WORK INSTRUCTION
Give the number of lines below that contain the word "search", and nothing else.
[Start of Attachment]
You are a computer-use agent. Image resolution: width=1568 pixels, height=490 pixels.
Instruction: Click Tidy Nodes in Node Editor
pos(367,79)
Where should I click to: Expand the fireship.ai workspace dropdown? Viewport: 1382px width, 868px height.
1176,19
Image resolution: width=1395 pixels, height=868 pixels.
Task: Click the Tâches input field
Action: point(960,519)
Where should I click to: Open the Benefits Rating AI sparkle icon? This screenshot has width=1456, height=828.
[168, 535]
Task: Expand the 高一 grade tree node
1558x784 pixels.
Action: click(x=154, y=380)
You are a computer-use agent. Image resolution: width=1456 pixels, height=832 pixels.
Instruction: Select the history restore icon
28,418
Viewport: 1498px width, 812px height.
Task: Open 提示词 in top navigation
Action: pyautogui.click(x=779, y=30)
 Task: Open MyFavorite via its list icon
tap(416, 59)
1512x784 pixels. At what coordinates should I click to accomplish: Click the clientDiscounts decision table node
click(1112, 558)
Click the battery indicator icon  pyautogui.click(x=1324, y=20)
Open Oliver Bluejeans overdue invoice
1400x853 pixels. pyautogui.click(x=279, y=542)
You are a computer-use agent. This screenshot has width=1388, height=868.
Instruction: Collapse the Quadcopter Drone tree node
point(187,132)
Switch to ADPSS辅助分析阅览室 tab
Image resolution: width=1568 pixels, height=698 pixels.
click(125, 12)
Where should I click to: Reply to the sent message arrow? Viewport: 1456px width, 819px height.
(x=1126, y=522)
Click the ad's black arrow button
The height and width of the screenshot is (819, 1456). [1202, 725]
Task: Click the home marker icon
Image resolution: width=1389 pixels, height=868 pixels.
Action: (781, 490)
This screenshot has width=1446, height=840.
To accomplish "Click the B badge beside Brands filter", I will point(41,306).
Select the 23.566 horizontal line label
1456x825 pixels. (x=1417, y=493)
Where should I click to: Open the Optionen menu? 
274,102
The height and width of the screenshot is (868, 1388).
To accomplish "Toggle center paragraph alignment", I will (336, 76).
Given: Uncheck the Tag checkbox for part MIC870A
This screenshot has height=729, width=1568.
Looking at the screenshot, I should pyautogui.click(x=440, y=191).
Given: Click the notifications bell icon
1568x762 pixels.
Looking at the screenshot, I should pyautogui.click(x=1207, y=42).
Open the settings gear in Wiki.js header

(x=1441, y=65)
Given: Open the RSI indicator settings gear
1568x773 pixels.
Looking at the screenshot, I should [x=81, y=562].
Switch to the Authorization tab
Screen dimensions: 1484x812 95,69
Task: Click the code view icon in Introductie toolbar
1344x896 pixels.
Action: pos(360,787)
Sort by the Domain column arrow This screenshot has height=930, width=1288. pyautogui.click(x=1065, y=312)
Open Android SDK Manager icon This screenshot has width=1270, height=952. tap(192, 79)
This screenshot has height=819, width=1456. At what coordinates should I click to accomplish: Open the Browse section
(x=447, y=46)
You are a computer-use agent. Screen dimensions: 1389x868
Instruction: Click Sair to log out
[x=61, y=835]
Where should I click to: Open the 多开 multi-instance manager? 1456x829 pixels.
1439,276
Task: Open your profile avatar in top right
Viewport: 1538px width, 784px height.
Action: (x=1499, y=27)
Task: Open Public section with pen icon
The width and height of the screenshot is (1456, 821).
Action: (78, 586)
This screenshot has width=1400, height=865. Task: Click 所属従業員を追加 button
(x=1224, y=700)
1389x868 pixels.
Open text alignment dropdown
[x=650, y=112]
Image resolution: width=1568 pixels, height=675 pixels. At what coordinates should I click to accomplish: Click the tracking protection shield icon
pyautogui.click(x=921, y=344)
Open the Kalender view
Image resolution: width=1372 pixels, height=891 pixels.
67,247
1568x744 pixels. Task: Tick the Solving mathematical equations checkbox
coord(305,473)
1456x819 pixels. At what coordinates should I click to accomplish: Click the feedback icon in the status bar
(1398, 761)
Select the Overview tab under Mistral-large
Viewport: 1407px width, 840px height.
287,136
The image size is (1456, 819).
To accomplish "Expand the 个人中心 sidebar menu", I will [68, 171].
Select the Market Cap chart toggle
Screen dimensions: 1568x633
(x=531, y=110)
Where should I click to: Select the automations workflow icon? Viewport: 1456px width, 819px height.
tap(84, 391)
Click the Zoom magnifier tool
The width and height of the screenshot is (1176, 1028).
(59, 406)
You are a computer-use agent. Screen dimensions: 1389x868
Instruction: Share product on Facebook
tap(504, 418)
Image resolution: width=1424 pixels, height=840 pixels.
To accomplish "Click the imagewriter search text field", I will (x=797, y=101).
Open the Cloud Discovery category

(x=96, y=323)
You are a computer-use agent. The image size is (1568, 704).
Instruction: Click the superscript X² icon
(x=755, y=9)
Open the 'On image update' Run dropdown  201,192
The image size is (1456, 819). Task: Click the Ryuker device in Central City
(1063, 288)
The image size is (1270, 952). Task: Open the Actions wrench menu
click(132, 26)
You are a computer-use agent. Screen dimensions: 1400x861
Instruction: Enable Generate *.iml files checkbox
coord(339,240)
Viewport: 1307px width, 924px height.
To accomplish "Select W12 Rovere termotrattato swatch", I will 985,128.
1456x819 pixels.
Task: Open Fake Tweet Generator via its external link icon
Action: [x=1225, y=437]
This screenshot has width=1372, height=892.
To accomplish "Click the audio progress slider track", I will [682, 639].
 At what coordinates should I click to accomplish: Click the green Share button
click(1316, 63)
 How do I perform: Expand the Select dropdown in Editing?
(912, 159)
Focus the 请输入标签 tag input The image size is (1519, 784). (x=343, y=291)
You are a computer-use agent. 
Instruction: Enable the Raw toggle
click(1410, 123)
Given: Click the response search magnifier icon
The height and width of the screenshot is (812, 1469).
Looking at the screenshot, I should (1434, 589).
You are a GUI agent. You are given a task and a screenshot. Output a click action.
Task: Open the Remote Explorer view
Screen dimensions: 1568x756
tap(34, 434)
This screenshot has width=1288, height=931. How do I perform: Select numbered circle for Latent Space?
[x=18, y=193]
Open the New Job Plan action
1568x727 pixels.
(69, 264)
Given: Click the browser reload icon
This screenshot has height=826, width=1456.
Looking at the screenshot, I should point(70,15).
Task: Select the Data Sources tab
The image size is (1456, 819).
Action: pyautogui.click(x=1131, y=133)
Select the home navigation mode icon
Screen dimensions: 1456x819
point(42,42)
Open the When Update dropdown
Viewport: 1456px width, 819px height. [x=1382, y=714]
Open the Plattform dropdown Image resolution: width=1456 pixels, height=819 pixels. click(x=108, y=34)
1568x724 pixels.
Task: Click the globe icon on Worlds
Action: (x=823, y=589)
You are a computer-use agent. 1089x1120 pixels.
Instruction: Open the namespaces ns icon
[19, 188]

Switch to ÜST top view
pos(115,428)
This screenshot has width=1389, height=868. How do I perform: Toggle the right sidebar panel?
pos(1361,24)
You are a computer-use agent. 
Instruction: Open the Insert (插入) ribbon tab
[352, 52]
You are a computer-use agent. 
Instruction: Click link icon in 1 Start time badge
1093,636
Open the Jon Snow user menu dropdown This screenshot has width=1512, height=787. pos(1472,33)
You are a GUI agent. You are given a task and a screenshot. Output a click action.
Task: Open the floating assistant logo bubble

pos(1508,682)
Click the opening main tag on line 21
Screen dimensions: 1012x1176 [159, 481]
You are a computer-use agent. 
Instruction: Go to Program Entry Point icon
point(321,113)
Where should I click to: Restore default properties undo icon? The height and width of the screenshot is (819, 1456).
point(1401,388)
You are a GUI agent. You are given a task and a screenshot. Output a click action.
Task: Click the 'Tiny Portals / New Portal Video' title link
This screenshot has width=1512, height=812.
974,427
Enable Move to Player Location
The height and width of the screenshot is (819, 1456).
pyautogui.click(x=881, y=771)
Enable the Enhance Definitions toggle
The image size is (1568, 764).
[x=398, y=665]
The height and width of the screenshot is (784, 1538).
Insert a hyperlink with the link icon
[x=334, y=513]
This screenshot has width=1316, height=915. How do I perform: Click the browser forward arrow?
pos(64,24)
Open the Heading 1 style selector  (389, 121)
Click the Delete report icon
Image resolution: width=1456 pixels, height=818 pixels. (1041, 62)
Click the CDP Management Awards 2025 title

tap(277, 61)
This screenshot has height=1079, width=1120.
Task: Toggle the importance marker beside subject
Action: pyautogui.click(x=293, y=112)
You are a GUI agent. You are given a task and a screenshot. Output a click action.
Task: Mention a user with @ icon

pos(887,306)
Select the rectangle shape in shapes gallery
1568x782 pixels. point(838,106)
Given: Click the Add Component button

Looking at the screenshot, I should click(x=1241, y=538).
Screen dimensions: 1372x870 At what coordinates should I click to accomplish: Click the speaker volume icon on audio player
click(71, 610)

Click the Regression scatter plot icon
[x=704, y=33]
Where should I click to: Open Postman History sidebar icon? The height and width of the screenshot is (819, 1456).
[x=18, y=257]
[End of Attachment]
ANSWER TO THE EXERCISE
2